The body was identified by a DNA analysis extracted through bone marrow, the San Diego County Sheriff's Department said Friday night.
The boy's sister, 16-year-old Hannah Anderson, is thought to have been kidnapped by James DiMaggio, 40.
DiMaggio is being sought on suspicion of killing Ethan and his mother, Christina Anderson, 44, before setting his home on fire in eastern San Diego County. The bodies were discovered Sunday when firefighters responded to the blaze.
The boy's body was found inside the home. His mother's body was found in a garage on the property. Ethan's body was burned so badly that positive identification was difficult, officials said.
DiMaggio and Hannah Anderson are thought by law enforcement to be trekking in a heavily wooded area of Idaho near where DiMaggio's car was found Friday. The two were spotted Wednesday by horseback riders.
DiMaggio, a telecommunications technician with Scripps Research Institute in San Diego, may have lured the family from their home in Lakeside to his home in Boulevard by telling them that he wanted to say goodbye before moving to Texas.
After the children's father, Brett Anderson, had separated from their mother, James DiMaggio befriended the family. The children called him "Uncle Jim."
The identification of the body as that of Ethan Anderson was not unexpected. In pleading with DiMaggio, Brett Anderson had mentioned Hannah but not Ethan.
"Let her go," Brett Anderson said, "you've taken everything else."
A massive law enforcement search is being organized in the Frank Church-River of No Return Wilderness area in Valley County where DiMaggio's Nissan Versa was found. Investigators from the San Diego County Sheriff's Department are joining in the search.
A group of horseback riders told local authorities they had spoken to two people believed to be DiMaggio and Hannah Anderson.
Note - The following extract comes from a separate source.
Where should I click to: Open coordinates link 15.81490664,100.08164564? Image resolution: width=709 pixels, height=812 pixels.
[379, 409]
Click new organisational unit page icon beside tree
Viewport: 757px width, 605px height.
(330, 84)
The riders came across the pair Wednesday morning but said it was not until they returned later that day that they realized the girl may have been Anderson.
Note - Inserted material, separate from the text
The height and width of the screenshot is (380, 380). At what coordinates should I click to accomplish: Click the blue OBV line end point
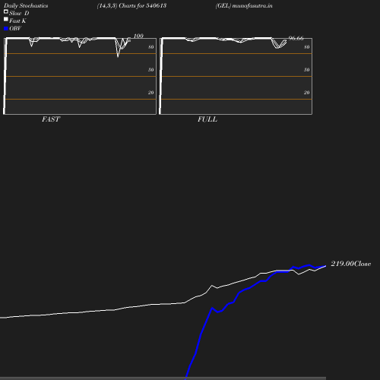pos(325,266)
The riders said the man and girl had a tent and backpacks but looked out of place in the rugged terrain because they had only light camping equipment, San Diego County Sheriff Bill Gore said.
They said the girl appeared to be well, Gore added. "I'm very confident and I think we should all be optimistic that she appeared to be in somewhat good health and alive on Wednesday," Gore said.
Authorities found the car Friday "just off a road," covered in brush, Gore said. Its license plates had been removed, but it was identified using the vehicle identification number, he said.
Authorities planned to use bomb and arson technicians to search the vehicle to ensure it was safe, he said. Earlier this week, sheriff's officials warned that the car might be rigged with explosives.
An Amber Alert had been broadcast in several states in hopes that someone would spot the Nissan and alert law enforcement.